Can you reproduce everything from the line containing "Click the star Đánh giá app icon" down to the end of the items, line for line, with the pictures left out of your answer?
------------------------------------------------------------
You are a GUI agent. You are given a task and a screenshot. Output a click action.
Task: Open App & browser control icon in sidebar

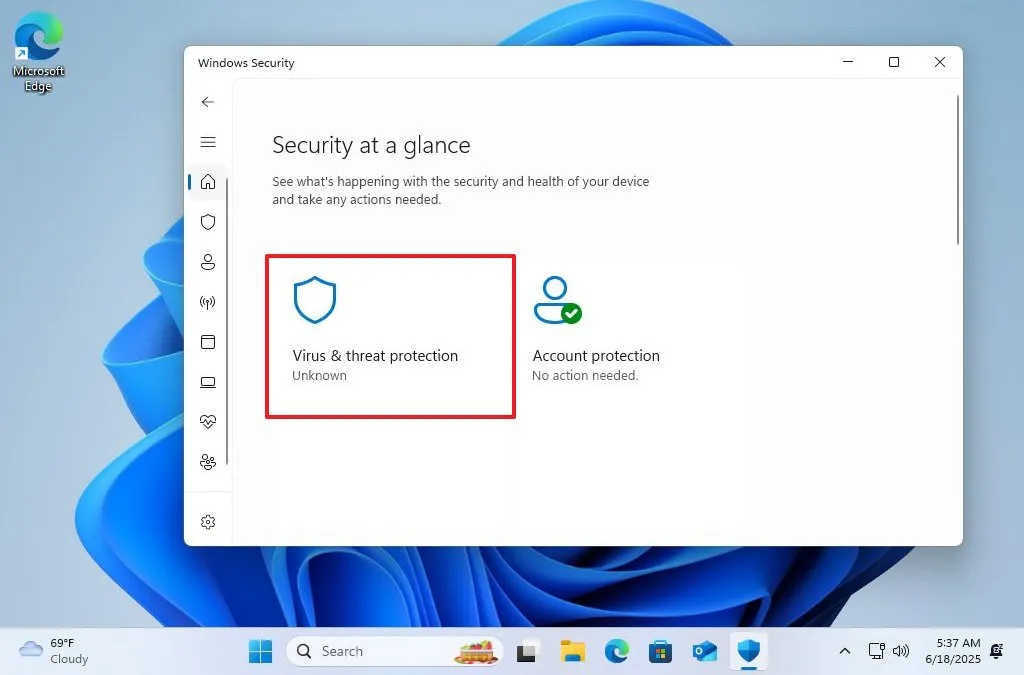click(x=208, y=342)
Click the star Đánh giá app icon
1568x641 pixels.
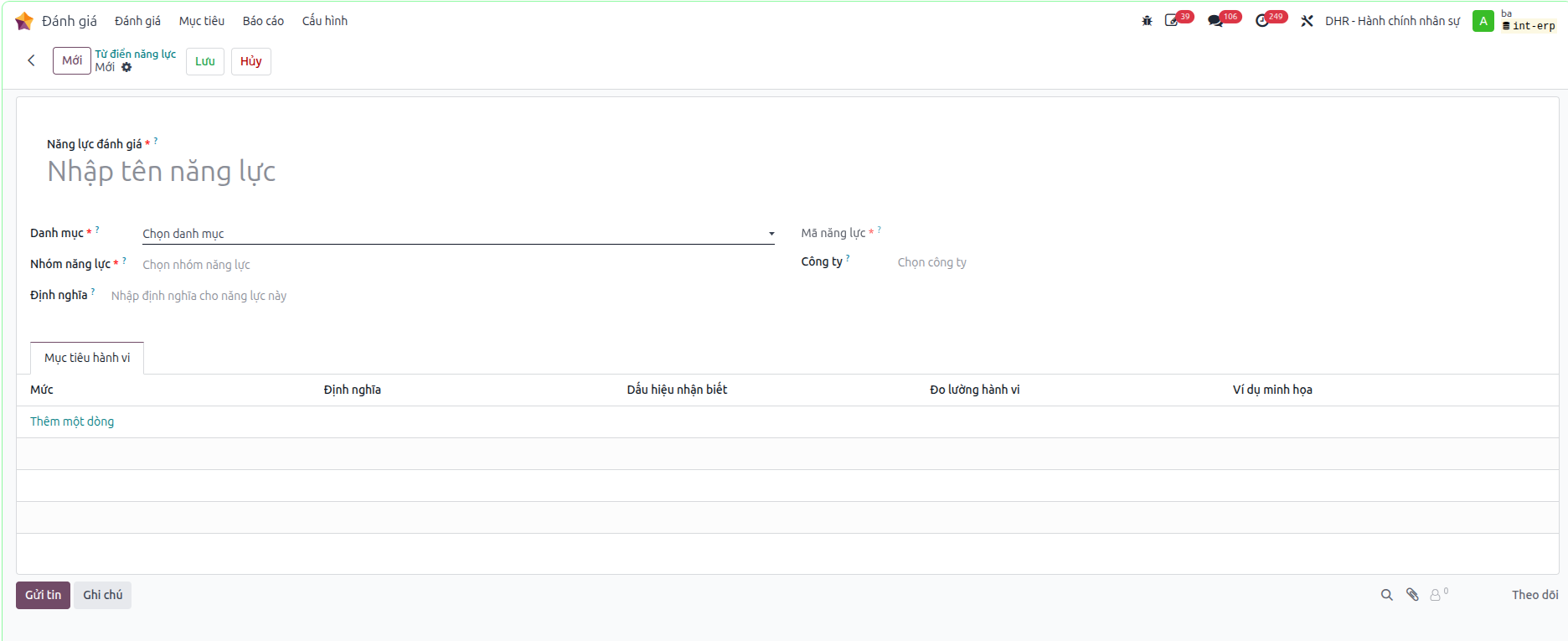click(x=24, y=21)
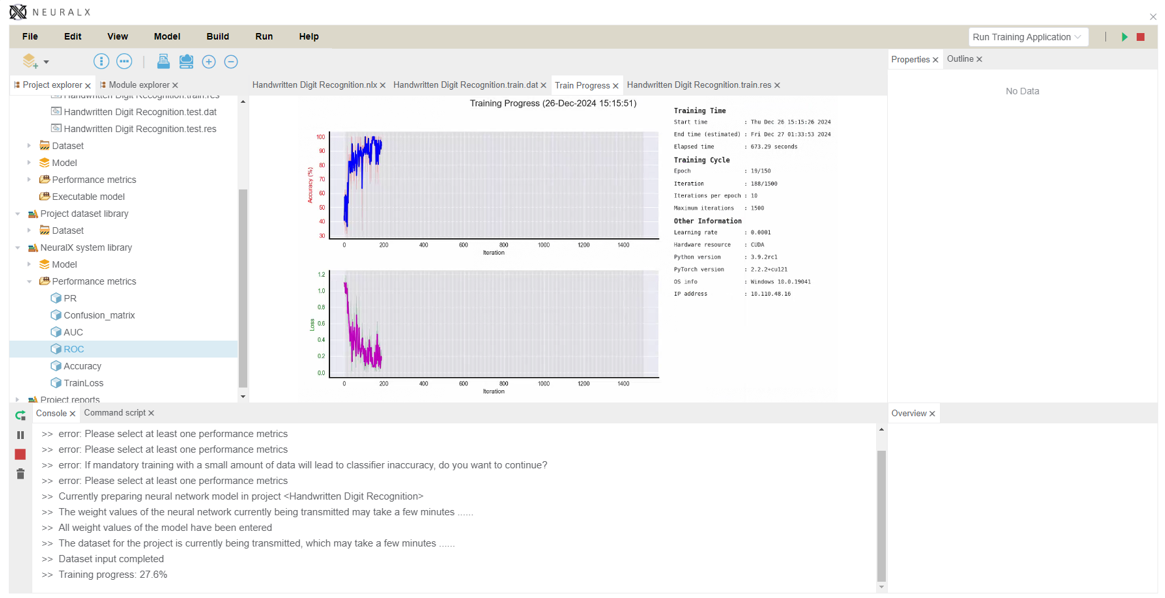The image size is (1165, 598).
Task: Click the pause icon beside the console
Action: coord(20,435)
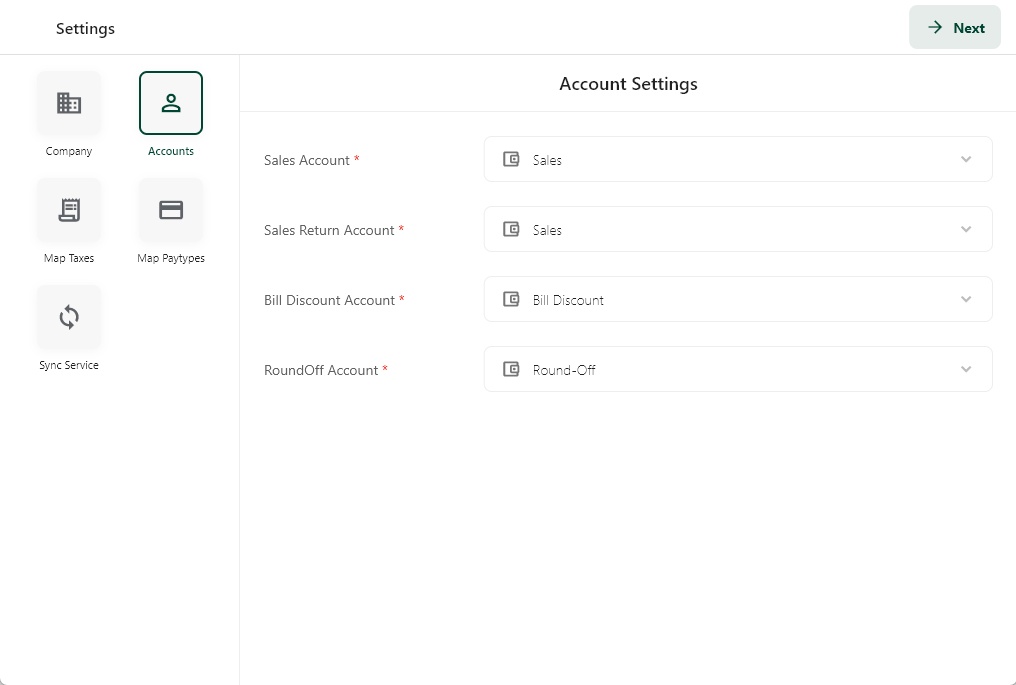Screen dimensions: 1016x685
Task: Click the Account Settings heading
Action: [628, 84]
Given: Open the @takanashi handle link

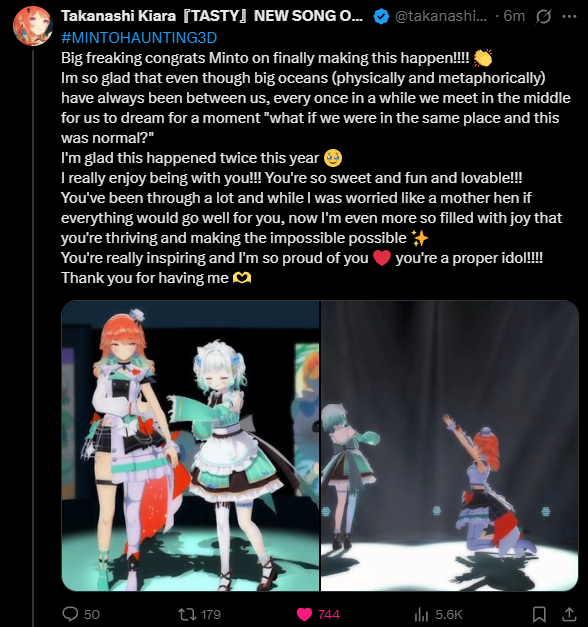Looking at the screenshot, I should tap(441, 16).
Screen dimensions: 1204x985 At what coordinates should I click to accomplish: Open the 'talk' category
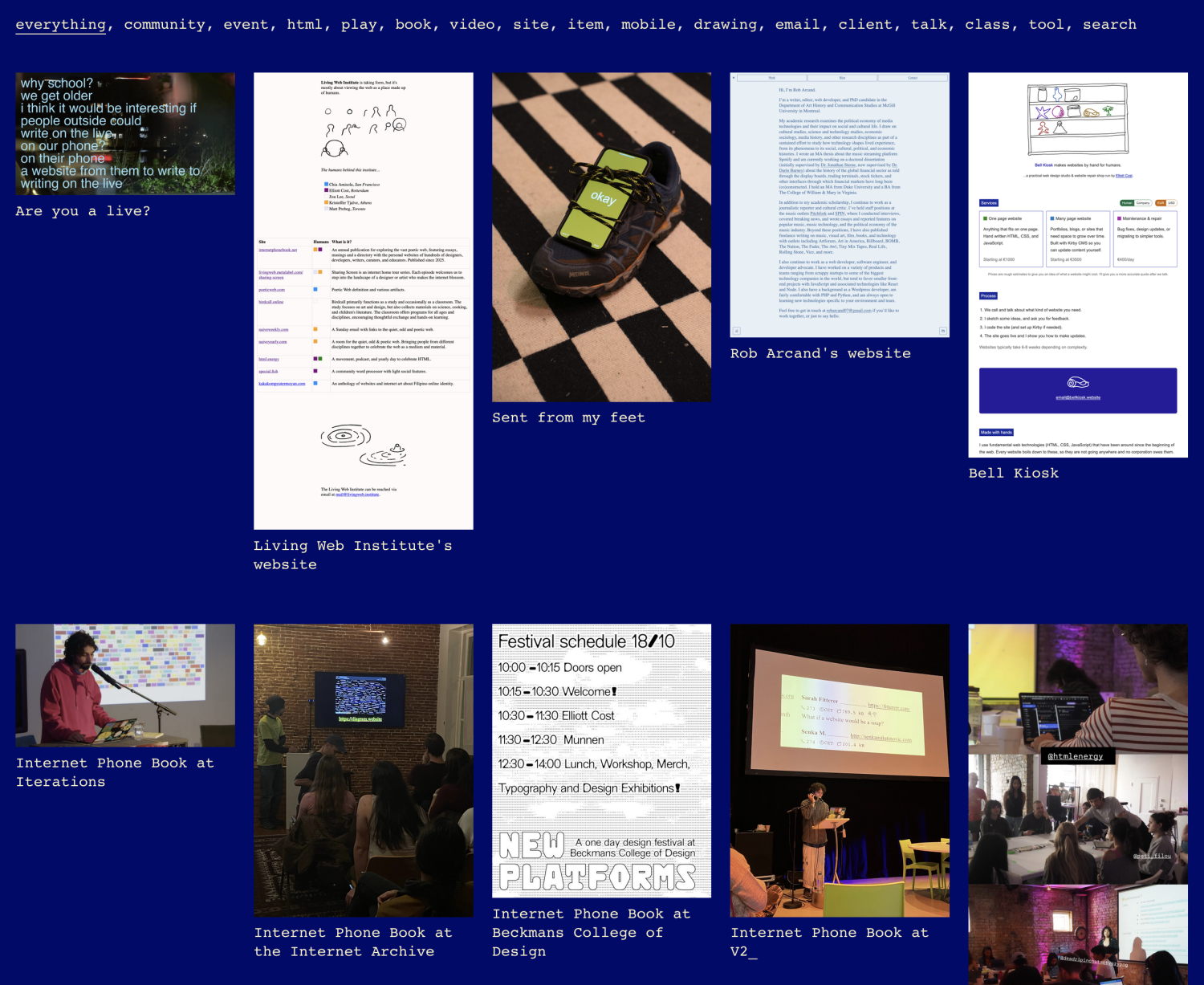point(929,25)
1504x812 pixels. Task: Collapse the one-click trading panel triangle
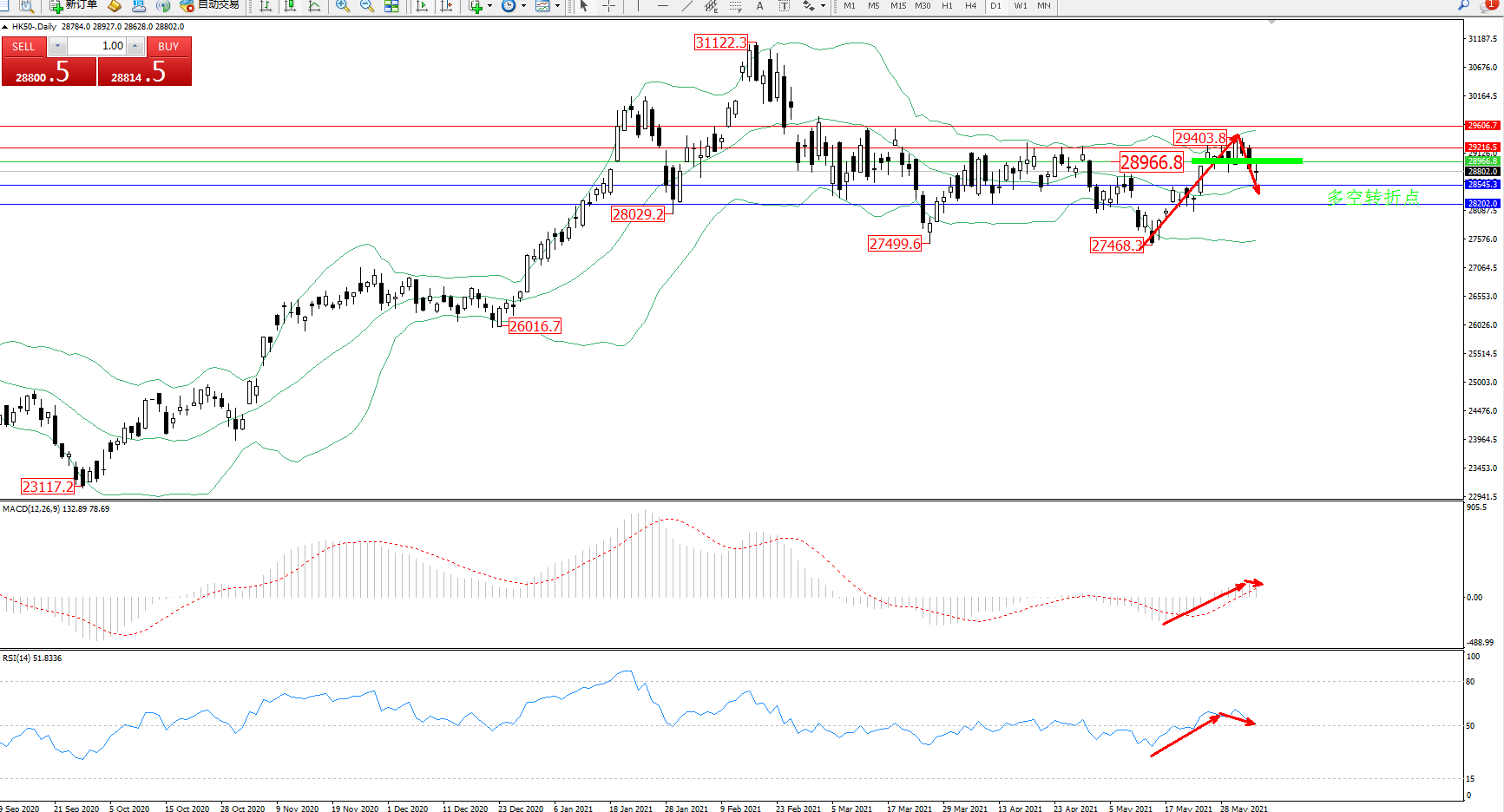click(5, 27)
------------------------------------------------------------
▶ _Result for this exercise_
Click the star Đánh giá app icon
1568x641 pixels.
click(x=24, y=21)
The image size is (1165, 598).
Task: Click the pause icon beside the console
Action: coord(20,435)
Screen dimensions: 1016x685
Task: Click the Account Settings heading
Action: [628, 84]
Given: Open the @takanashi handle link

Looking at the screenshot, I should tap(441, 16).
Screen dimensions: 1204x985 At what coordinates should I click to accomplish: Open the 'talk' category
point(929,25)
1504x812 pixels. Task: Collapse the one-click trading panel triangle
click(5, 27)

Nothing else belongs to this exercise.